My personal preference is to establish positions in relatively short-term (one month or less) Covered Calls. The primary reason for this is simply that the shorter the duration, the larger the potential annualized return-on-investment. This is true since the rate of time value decay of options increases the closer they get to the options expiration date. Short-duration positions also provide another benefit --they give us a more frequent opportunity to evaluate our original purchase decision and to determine if, given ongoing news about the company and the change in its price since our purchase, we would like to modify our position by either: (1) selling out of the position entirely if there has been negative news about the company or if we have found another company that we are more bullish on and need cash to invest in the new company; or (2) continuing the existing Covered Calls position near or on its original options expiration date and rolling out the same company to a future options expiration date.
I truly enjoy reading, researching, analyzing, and thinking about my investments. Since I've been retired (for several years now) and can devote more time to investing, I've noticed that I now tend to close out my positions in a company on (or even before) their original expiration date and then move on to a new position in a different company. This approach has improved my overall results, but I also recognize that most subscribers to this blog cannot devote anywhere near the same number of hours that I do to their investments.

** Exercise a **
From the listing, copy verbatim the part that opens with the line containing "Describe the element at coordinates (1120, 535)" and closes with the line containing "Fast Forward button", omitting the pictures.

[Stored records]
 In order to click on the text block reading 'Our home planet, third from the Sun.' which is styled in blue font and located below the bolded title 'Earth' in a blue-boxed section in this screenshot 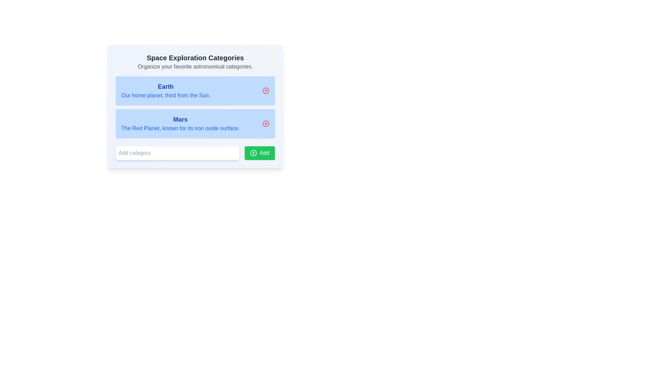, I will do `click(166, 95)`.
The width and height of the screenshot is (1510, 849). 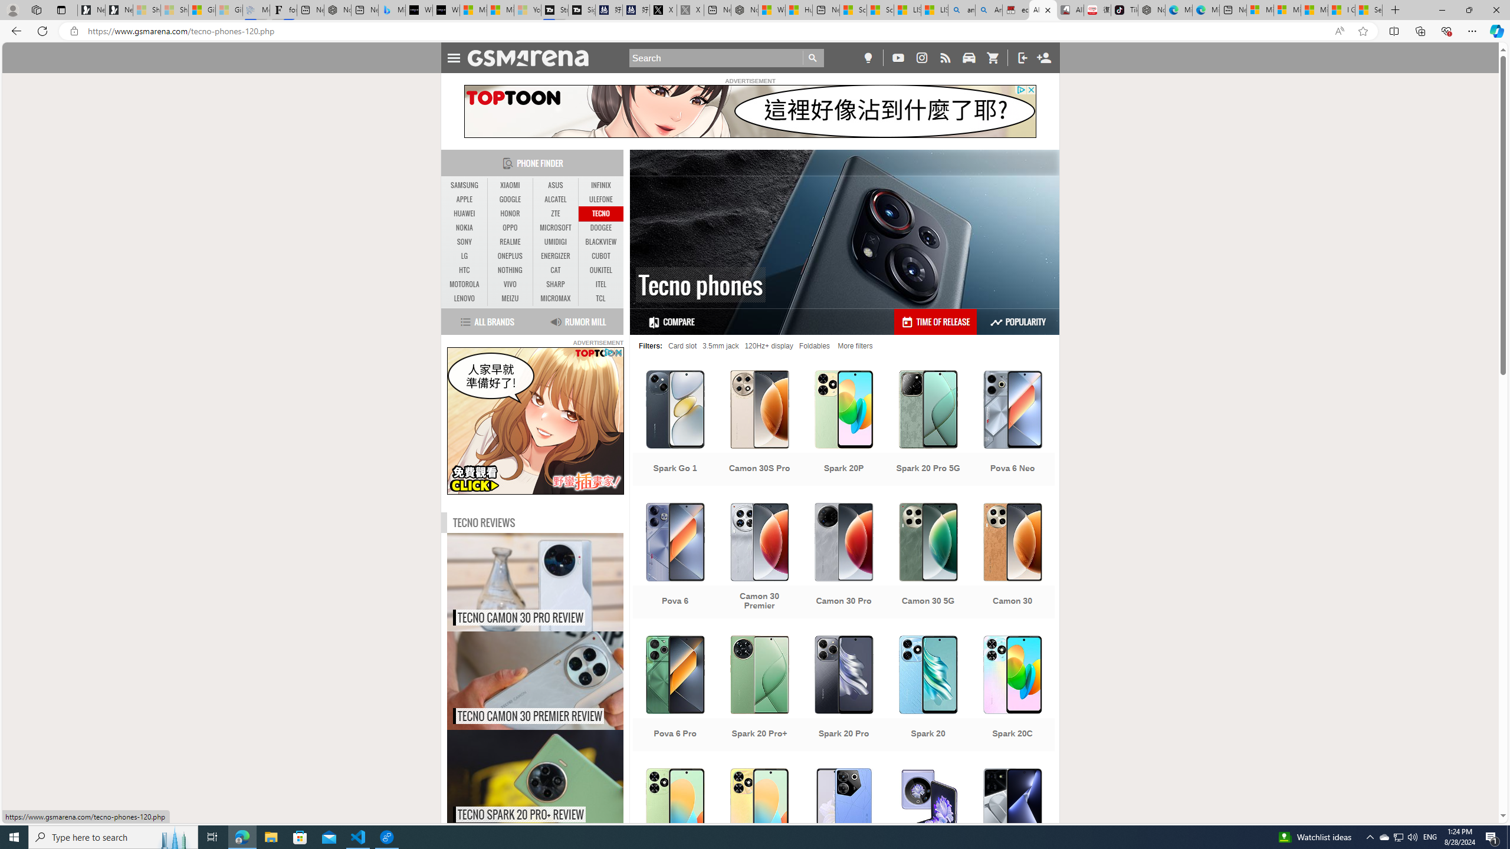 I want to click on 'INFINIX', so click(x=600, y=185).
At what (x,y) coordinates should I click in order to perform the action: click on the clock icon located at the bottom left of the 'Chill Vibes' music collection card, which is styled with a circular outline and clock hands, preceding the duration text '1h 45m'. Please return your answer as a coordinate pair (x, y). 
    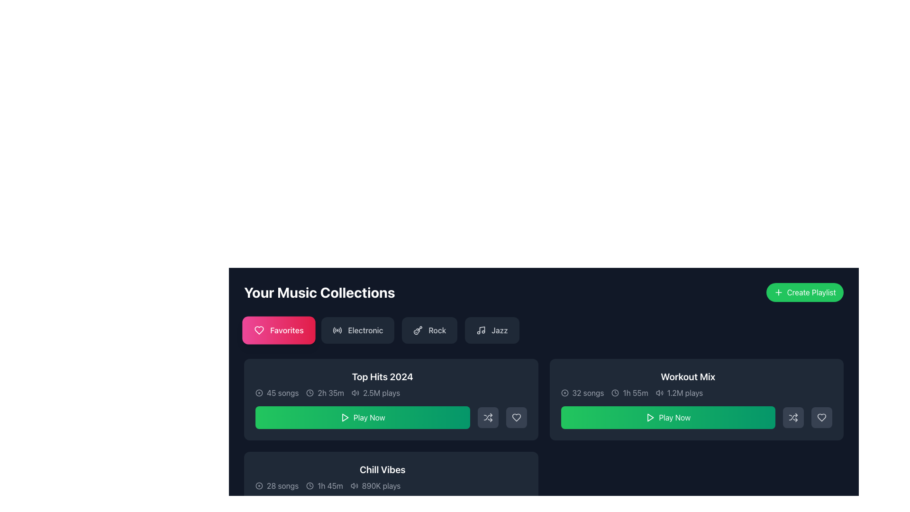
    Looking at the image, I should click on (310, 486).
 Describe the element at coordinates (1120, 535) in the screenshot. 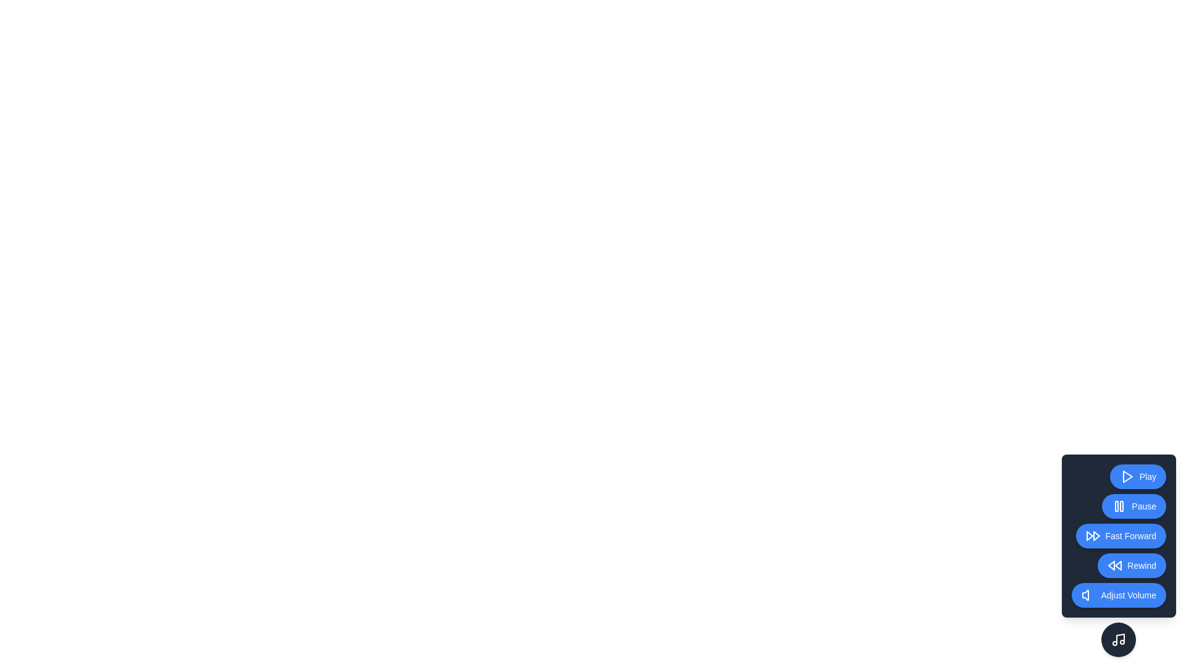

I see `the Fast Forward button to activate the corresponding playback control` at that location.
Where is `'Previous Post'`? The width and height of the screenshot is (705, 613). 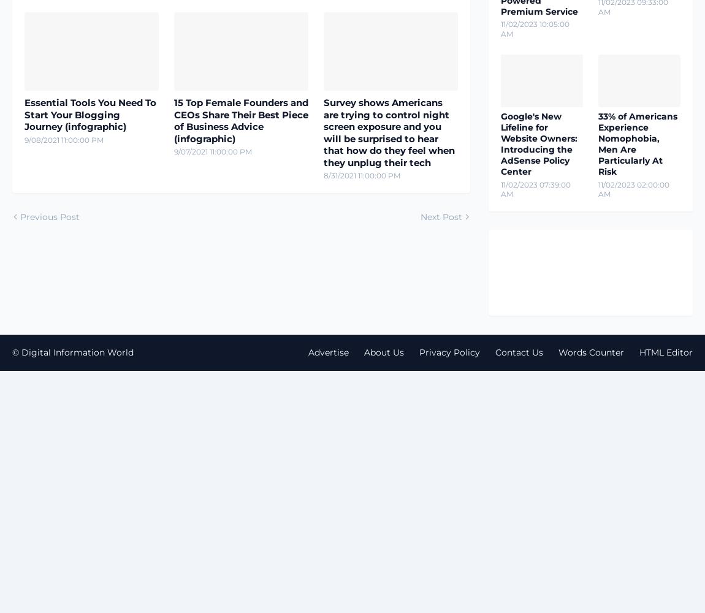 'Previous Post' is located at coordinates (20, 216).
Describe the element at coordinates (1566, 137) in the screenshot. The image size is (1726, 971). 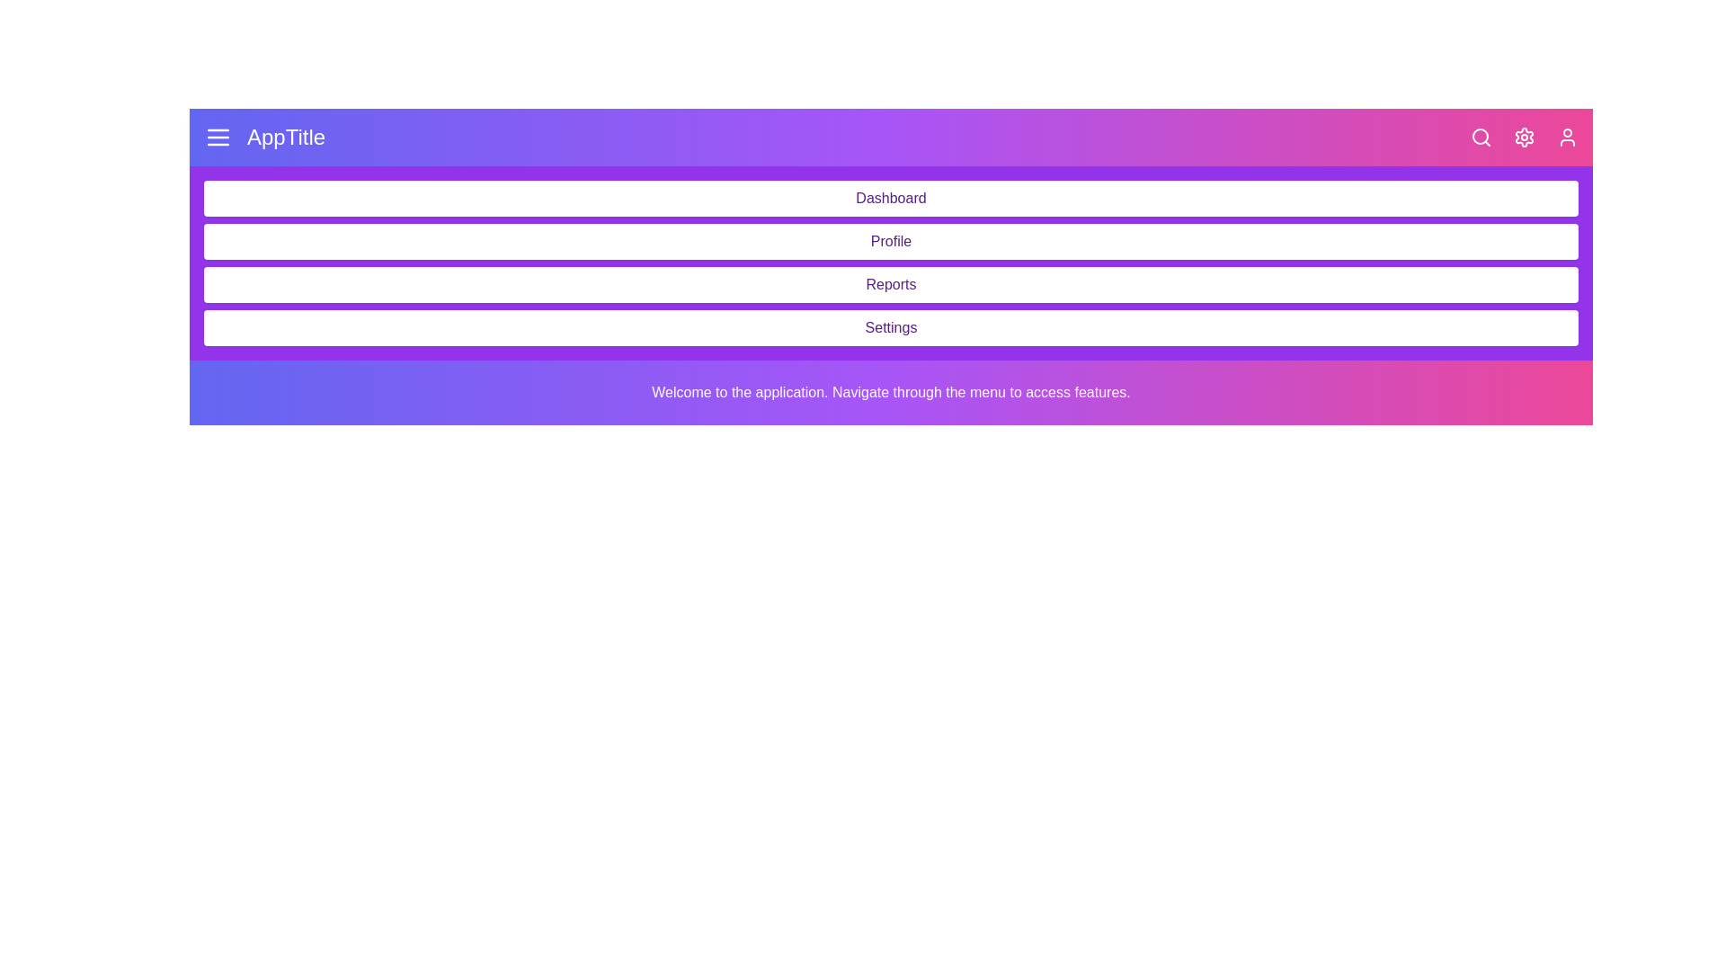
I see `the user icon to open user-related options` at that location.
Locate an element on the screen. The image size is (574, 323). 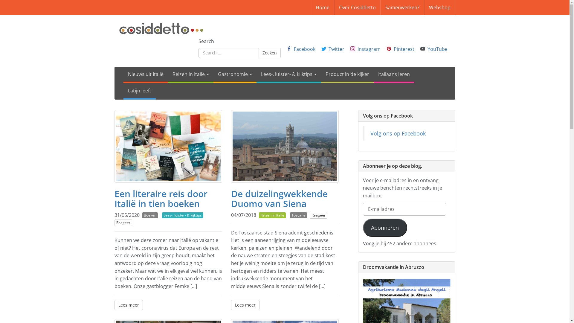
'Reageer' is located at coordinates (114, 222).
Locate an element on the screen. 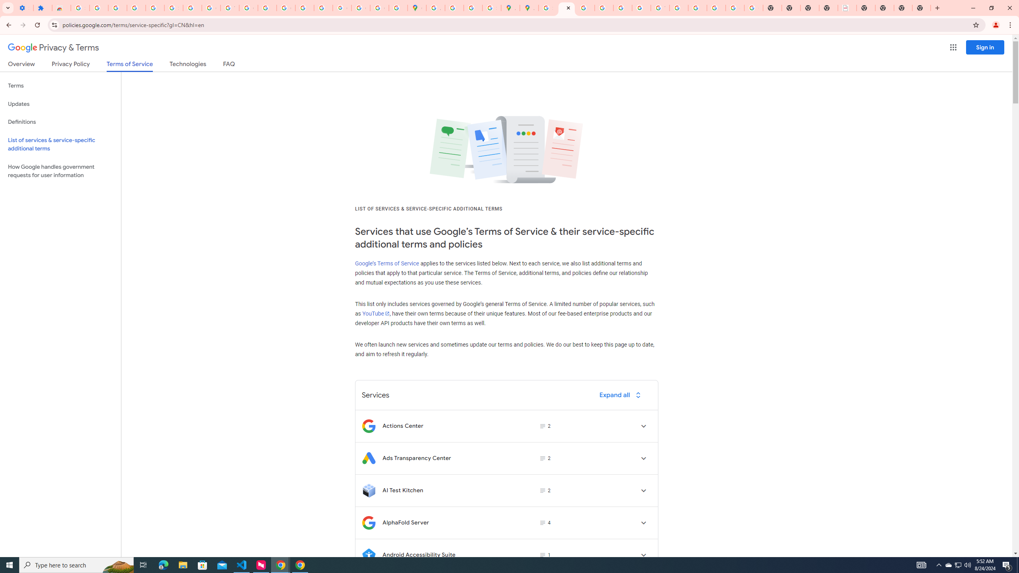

** Exercise b **
Repeat word for word the part of the covered calls passage that opens with the words "I truly enjoy" and closes with "to their investments.".

** Complete response a **
 Describe the element at coordinates (1120, 535) in the screenshot. 

I see `the Fast Forward button to activate the corresponding playback control` at that location.

** Complete response b **
I truly enjoy reading, researching, analyzing, and thinking about my investments. Since I've been retired (for several years now) and can devote more time to investing, I've noticed that I now tend to close out my positions in a company on (or even before) their original expiration date and then move on to a new position in a different company. This approach has improved my overall results, but I also recognize that most subscribers to this blog cannot devote anywhere near the same number of hours that I do to their investments.